An alumnus of the school where I work was recently inducted into the school’s athletics hall of fame — for two sports. He’s now a pro baseball player.

He spoke at the football banquet, which happened to be the night that he was inducted for both football and baseball.

He made an acceptance speech that was intended for the high school students in the room, but his message also stuck with me.

He shared the importance of setting goals and setting them high.

I realized I have never gone about life this way. Everything wonderful that has ever happened for me did not require a large amount of goal setting. My big achievements were not conceived in this vein, but instead as if they were wishes granted or a dream come true. Anything I wanted to achieve was because it suddenly occurred to me to take a shot at it.

The question “where do you see yourself in five years” has always baffled me, and now I see why. It’s because I don’t really know how to set goals.

Successes always lead me to further success, failure points me in a new direction.

I see now that that’s a pretty aimless way to live. No wonder I’m so frustrated right now: I don’t know what I want.

Rather than play the blame game on why I don’t know how to set goals or sit around and bemoan my inadvertant passivity (due to lack of setting goals), I am instead going to start setting goals.

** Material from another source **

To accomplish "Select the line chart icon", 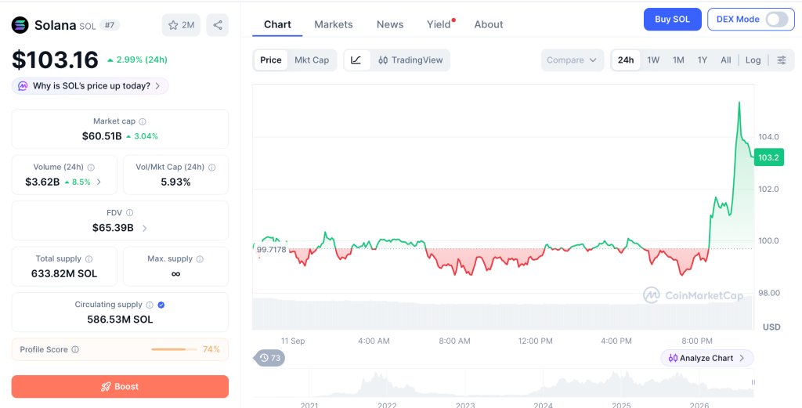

I’ll start small and work toward a reward (extrinsic reward of my choosing), even if the reward has nothing to do with my goal. Maybe the reward of acheiving the goal will be reward enough, but I won’t know that without working toward a goal and achieving it.

My first goal/ challenge: getting up the nerve to quit my singing group.

I have rationalized that presidents of corporations step down more than I realize, which doesn’t really apply to me because I am not talking about a corporation but a peer-led entertainment group of which I happen to be president. But I use the comparison to rationalize that even though I am a leader, it doesn’t mean I have to take myself so seriously or imagine the group can’t absorb my loss. There are a lot of former leaders in the group, so I am sure the group will be fine.

My one worry is that there are three members who mentioned wanting to quit at some point over the last six months, so I need to not worry that my quitting will make them decide they too want to go.

I need to get over myself and get it over with.

I plan to talk with a member who I consider to be one of the wisest people I have ever met. I want to ask her advice about the best way to exit.

Then I want to break the news to my closest friends in the group (some of which are those who wanted to quit before).

Then, to the other leadership members.

Then, everyone.

My reward?
I haven’t had a Wendy’s Frosty since the summer before I got married.

I think they are highly addictive and I never get them because I am sure they are very bad for me!

I live a mile from a Wendy’s that I pass at least once or twice daily. I have shown great restraint over the last 3 and a half years we have lived in our house.

So, my goal’s reward probably doesn’t make much sense, in terms of congruity with my goal, but I think I will deserve it!! It will be more like a consolation prize, but I don’t need it to be anything more. My other rewards will be relief from beating myself up and having loads of more time on my hands!

My deadline: I think I need to make this happen within two weeks. Actually less. My last performance will be at a wedding gig we have in two Saturdays. I want the group to know it’s my last time with them at the rehearsal before.

Thanks for reading all this excruciating detail!! Thanks to Emily and Katie for helping me via comments!! Josef has been an awesome person to have in my corner, too. Love him!!

Wish me luck!


6 thoughts on “Goals

  1. You won’t ever please everyone when making major decisions but keep in mind it’s your life and dreams and that’s what counts not theirs. If you’re happy then that’s the important thing to remember. Many people don’t like decisions others make because then maybe they need to reevaluate and do something that might not be easy and that scares them. You can do it my girl!!!! And then get a frosty and enjoy every bite!!!

  2. I think that sounds like a perfect reward! I’m glad to hear you are going to get the quitting over with quickly.

    Speaking of goals, I am SO with you on that. Ever since we got married (3 1/2 years ago as well), my husband has been wanting me to dream more and have more goals. I don’t know what’s been stifling me, but a few months ago I declared I wanted to go to college, which was a huge thing for me to decide. Jesse’s still got around 2 years left with his schooling, but I plan on taking probably a class a term (and there will probably be a ton of english and math classes I have to make up!) and then going full time once he’s the breadwinner. I want to own my own small business!

    Good luck with setting more goals!

  3. Thanks, ladies! Mmmm, that Frosty’s going to be good.
    Jackie — I am already finding out that my decision does not please everyone, yet I am at peace with it.
    Katie — I am so proud of you!! You’ll be so happy you got your college degree!! Are you going to be a business major?
    Rachel — as a fellow PC Choir drop out, I know you understand. And you’re so goal-oriented, so thanks for modeling such good behavior for me. Love you, too!